::: Source

Being the seamstress that she is, the woman examines the dirt-caked items
before tossing them out as the husband had suggested.
“Husband,” she declares, “it's a piece of clothing!”
Examining it further, she discovers it's an 18th
century shirt---"just like the ones in colonial clothing books".
As restoration of the house continues the ceiling of the buttery yields a great
rats nest with treasures that fill the whole floor when it falls. It must
have been occupied by very ambitious rats as their nest contained a pair of
'pants' of homespun linen and pewter buttons of different patterns.
Could these 'pants' be sailors slops being this home is near the coast or
possibly men's under-drawers? Some rats they must have been
to have brought such items to their nest, may they rest in peace for saving
these pieces of history. Well, the items found were great, but there was work to be done.
So, into a paper bag they went to be stored for future reference.

::::::

§ **Task to carry out**
Can you repeat the passage about the old house's rats nest, starting with "Examining it further, she" and going on through "for future reference.", but change "pewter" to "brass"?

::: Raw data

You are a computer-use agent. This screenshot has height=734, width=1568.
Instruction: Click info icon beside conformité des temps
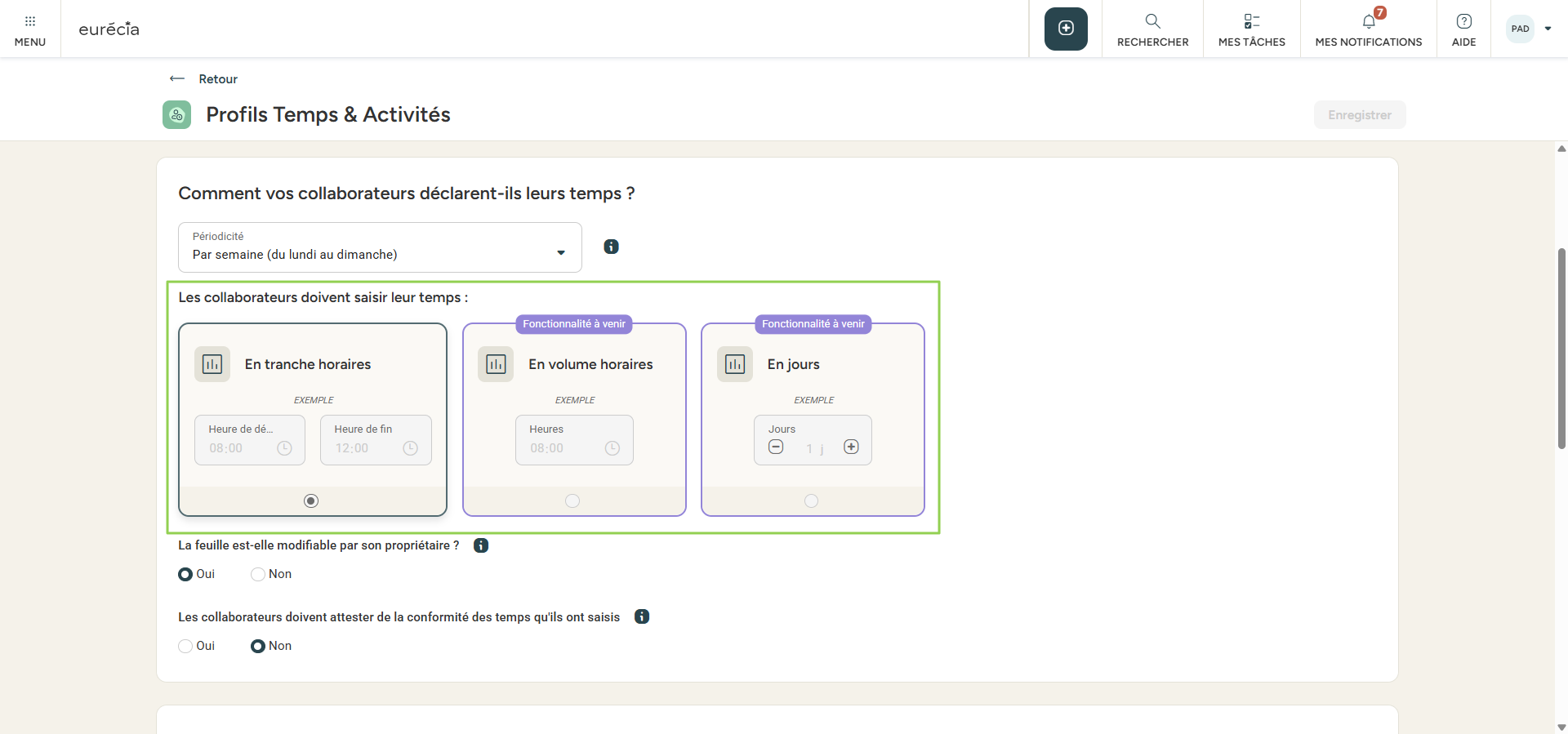642,616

::::::

§ **Written response**
Examining it further, she discovers it's an 18th
century shirt---"just like the ones in colonial clothing books".
As restoration of the house continues the ceiling of the buttery yields a great
rats nest with treasures that fill the whole floor when it falls. It must
have been occupied by very ambitious rats as their nest contained a pair of
'pants' of homespun linen and brass buttons of different patterns.
Could these 'pants' be sailors slops being this home is near the coast or
possibly men's under-drawers? Some rats they must have been
to have brought such items to their nest, may they rest in peace for saving
these pieces of history. Well, the items found were great, but there was work to be done.
So, into a paper bag they went to be stored for future reference.